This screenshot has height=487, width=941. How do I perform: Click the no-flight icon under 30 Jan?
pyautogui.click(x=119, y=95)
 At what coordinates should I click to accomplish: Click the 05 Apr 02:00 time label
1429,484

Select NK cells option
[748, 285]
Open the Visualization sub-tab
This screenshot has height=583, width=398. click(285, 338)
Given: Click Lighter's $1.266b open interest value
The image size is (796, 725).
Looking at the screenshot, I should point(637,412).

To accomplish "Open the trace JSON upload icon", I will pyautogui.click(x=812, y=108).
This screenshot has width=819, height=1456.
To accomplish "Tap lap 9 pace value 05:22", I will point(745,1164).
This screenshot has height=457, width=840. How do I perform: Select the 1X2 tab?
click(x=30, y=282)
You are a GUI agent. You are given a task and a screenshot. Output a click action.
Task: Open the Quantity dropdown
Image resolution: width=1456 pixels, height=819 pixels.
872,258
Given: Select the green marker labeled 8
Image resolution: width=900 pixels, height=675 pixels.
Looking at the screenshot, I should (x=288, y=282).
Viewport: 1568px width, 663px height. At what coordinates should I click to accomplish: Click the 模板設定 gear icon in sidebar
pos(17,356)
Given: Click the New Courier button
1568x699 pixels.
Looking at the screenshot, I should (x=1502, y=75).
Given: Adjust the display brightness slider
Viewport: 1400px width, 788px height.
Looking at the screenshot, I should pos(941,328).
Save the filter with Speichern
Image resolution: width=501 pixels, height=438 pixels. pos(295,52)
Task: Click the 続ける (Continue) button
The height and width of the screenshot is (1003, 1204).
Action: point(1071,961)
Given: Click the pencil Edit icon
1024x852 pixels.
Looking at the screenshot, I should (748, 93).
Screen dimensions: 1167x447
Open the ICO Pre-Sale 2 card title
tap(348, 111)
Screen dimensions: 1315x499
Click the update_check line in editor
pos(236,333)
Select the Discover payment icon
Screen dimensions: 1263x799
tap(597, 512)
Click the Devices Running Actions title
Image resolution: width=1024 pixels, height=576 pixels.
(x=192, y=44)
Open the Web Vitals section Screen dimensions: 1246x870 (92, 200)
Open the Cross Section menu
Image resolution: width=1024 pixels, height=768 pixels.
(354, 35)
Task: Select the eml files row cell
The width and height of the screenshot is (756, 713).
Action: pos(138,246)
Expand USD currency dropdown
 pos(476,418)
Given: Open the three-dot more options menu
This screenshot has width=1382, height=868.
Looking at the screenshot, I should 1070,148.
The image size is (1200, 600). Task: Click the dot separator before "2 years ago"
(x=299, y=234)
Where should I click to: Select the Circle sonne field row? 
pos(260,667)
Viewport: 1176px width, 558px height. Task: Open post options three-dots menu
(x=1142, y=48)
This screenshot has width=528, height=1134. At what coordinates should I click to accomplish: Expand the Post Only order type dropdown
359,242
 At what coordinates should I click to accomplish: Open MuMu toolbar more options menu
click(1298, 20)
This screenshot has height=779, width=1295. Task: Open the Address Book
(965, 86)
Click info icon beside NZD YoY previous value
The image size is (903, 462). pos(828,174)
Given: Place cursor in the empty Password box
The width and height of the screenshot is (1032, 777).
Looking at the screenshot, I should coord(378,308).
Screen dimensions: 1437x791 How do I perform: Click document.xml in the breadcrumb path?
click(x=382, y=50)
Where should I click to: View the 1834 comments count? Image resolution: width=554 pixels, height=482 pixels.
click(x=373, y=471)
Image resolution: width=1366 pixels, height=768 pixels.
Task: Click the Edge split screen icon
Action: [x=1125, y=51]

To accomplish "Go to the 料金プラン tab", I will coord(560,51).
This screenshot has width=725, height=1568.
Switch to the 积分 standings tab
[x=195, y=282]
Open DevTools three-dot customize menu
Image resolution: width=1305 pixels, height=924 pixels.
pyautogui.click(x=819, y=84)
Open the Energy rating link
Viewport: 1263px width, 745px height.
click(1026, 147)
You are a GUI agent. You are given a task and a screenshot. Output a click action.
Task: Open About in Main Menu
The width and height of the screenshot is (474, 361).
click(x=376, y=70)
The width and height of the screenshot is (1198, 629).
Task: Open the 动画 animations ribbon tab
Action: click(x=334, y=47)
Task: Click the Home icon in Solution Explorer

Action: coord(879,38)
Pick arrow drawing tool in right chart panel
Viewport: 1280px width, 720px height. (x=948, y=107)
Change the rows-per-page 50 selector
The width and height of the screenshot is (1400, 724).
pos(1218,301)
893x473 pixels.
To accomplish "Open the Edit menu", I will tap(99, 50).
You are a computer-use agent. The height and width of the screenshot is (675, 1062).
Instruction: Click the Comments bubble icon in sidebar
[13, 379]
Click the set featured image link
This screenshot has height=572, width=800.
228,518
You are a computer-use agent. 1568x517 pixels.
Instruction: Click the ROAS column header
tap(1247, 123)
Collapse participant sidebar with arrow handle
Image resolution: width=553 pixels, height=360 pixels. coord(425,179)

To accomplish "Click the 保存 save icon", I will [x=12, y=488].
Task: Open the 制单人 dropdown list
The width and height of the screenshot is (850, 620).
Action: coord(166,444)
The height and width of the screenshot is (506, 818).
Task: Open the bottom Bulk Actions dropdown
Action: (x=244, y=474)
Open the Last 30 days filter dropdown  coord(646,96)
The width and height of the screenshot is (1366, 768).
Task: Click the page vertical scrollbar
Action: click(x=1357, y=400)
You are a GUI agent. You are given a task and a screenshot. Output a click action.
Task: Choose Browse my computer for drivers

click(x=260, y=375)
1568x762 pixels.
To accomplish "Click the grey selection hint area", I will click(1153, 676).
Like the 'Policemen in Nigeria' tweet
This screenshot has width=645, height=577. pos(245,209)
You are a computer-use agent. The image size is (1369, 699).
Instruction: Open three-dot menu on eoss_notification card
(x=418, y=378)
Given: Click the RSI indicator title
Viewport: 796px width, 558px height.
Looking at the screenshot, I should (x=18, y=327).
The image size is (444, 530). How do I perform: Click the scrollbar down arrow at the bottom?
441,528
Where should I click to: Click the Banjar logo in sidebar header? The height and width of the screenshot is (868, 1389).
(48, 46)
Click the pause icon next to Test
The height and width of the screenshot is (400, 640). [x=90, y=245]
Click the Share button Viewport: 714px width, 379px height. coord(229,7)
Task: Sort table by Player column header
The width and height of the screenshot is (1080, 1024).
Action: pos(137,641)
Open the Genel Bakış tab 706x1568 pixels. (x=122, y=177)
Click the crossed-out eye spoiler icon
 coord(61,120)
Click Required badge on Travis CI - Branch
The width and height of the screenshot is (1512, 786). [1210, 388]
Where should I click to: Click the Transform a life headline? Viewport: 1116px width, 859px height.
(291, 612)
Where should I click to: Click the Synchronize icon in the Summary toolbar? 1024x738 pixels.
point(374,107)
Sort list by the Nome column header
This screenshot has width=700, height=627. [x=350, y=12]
++++++
TASK:
Lines holding "button": copy each one from the records above.

ANSWER BELOW:
Given: Click the New Courier button
Task: Click the 続ける (Continue) button
Click the Share button Viewport: 714px width, 379px height. coord(229,7)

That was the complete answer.